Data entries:
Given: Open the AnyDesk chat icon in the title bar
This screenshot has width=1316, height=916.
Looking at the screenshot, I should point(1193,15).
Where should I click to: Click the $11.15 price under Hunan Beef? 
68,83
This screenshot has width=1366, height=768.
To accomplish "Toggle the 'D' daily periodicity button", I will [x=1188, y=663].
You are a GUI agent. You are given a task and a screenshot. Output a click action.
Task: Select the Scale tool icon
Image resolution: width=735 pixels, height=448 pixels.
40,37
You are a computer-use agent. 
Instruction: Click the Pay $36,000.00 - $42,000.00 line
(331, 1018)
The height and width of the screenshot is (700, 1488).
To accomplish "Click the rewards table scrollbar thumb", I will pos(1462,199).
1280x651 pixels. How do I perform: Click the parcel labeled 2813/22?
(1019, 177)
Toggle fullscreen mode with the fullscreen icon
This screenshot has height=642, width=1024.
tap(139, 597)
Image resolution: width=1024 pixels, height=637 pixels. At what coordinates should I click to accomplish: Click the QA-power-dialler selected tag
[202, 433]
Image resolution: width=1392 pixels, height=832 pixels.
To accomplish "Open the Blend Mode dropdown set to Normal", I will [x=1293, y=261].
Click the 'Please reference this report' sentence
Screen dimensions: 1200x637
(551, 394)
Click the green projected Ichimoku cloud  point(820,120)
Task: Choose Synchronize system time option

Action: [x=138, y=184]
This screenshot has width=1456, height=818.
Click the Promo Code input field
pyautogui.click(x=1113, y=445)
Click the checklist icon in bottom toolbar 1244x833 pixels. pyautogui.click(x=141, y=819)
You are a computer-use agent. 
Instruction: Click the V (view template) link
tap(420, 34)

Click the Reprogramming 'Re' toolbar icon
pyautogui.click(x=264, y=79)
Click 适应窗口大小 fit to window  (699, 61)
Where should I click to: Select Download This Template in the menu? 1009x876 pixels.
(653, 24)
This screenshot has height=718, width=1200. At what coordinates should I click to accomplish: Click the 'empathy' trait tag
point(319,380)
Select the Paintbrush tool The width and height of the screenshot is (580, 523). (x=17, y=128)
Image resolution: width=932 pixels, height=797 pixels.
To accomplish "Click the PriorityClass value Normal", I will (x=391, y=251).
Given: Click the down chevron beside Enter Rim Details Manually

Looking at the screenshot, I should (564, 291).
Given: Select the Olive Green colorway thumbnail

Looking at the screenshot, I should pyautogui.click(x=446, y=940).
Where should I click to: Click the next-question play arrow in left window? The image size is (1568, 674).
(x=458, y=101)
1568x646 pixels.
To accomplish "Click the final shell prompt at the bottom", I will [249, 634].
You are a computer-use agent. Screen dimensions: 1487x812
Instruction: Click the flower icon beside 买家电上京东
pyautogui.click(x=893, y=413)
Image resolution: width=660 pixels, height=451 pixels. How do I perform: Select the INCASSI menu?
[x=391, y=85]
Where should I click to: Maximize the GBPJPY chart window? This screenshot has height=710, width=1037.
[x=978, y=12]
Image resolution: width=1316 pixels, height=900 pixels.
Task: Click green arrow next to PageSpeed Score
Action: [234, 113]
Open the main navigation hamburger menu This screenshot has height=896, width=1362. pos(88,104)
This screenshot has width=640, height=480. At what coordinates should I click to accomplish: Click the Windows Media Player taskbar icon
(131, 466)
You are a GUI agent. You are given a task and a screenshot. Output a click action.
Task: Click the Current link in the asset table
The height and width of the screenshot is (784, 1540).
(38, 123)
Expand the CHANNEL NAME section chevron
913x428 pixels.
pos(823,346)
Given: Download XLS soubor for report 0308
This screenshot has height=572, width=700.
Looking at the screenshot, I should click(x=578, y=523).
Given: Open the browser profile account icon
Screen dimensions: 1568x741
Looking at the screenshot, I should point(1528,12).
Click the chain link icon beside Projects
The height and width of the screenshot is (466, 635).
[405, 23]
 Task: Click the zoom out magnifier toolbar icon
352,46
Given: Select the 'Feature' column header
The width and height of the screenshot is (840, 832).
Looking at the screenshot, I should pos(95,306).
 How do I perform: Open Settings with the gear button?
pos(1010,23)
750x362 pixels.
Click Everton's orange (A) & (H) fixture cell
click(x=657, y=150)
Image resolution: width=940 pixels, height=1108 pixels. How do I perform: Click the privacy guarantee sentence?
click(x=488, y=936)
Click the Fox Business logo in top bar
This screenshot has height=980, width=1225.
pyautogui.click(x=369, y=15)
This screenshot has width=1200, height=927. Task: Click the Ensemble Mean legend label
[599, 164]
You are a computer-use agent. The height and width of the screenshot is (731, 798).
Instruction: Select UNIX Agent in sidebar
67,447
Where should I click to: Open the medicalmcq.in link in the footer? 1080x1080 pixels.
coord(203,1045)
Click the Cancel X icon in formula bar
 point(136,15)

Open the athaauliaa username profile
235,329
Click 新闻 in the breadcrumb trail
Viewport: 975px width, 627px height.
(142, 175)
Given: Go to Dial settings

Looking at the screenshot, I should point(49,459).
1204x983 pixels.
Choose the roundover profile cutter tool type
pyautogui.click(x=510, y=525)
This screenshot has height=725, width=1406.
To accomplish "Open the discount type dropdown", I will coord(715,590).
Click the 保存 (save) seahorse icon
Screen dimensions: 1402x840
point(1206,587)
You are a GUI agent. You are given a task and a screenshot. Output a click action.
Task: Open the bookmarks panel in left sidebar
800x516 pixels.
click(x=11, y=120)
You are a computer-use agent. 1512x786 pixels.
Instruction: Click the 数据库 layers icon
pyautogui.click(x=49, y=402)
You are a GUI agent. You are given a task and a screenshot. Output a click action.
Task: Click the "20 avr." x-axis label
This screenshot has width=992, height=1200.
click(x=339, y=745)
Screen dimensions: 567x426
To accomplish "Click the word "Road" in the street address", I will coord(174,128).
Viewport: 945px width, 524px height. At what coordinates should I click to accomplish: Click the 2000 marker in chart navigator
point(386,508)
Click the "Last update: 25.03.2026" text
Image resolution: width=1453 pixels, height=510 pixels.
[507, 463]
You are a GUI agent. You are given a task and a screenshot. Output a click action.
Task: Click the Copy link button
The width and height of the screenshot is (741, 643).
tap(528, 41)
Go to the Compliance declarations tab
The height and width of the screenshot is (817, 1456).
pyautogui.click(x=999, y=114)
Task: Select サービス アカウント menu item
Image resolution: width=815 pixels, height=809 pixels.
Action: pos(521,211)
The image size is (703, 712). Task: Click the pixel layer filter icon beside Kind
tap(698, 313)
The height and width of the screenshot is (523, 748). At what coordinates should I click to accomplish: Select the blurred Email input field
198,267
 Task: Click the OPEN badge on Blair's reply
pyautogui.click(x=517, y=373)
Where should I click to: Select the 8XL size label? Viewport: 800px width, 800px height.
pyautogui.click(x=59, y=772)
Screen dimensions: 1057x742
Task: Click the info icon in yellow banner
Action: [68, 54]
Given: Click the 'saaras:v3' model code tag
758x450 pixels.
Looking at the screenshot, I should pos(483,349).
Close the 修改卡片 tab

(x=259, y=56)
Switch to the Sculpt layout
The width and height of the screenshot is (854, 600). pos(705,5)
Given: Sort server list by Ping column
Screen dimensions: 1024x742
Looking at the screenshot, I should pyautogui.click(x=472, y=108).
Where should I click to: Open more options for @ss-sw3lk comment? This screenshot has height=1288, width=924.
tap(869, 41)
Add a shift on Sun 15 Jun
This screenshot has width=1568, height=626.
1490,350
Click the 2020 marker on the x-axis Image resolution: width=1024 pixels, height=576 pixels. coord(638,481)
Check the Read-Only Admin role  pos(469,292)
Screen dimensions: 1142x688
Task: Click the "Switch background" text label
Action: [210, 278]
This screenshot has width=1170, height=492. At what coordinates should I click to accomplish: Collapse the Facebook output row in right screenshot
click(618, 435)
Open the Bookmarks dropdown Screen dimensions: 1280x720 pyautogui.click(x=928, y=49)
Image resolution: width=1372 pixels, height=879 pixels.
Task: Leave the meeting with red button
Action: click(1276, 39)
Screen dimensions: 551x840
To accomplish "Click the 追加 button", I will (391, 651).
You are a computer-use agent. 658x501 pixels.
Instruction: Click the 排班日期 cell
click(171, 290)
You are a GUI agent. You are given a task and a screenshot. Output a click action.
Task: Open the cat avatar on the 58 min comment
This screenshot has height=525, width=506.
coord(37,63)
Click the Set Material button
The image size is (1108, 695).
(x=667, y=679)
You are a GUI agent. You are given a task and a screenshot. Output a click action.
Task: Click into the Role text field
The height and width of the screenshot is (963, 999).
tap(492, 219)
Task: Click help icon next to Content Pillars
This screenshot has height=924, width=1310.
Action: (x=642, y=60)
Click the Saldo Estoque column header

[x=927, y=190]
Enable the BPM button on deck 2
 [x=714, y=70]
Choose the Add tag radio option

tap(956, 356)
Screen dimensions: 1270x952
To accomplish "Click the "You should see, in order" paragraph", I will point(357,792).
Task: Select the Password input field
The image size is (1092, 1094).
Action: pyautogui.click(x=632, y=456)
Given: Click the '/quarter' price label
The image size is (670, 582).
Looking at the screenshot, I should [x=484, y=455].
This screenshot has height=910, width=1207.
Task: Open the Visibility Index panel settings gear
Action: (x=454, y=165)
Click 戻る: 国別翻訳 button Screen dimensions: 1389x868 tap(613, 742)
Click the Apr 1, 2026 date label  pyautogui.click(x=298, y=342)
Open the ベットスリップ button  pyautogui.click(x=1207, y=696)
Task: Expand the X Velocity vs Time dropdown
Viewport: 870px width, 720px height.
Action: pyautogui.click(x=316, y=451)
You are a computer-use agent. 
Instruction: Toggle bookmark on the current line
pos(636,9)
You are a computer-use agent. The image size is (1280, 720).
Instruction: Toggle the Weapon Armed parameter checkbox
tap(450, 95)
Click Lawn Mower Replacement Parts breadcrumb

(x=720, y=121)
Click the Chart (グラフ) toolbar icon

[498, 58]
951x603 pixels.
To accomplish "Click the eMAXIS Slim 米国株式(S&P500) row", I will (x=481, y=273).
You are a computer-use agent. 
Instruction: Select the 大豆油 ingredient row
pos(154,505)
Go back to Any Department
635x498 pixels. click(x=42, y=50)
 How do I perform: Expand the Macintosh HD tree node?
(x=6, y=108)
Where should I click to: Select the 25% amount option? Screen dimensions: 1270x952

- **What is being asked**
Write out word for word only the lines from the start of the entries down to the line with "Toggle fullscreen mode", please, including both ends.

- **Answer box**
Given: Open the AnyDesk chat icon in the title bar
This screenshot has width=1316, height=916.
Looking at the screenshot, I should point(1193,15).
Where should I click to: Click the $11.15 price under Hunan Beef? 
68,83
This screenshot has width=1366, height=768.
To accomplish "Toggle the 'D' daily periodicity button", I will [x=1188, y=663].
You are a GUI agent. You are given a task and a screenshot. Output a click action.
Task: Select the Scale tool icon
Image resolution: width=735 pixels, height=448 pixels.
40,37
You are a computer-use agent. 
Instruction: Click the Pay $36,000.00 - $42,000.00 line
(331, 1018)
The height and width of the screenshot is (700, 1488).
To accomplish "Click the rewards table scrollbar thumb", I will pos(1462,199).
1280x651 pixels. How do I perform: Click the parcel labeled 2813/22?
(1019, 177)
Toggle fullscreen mode with the fullscreen icon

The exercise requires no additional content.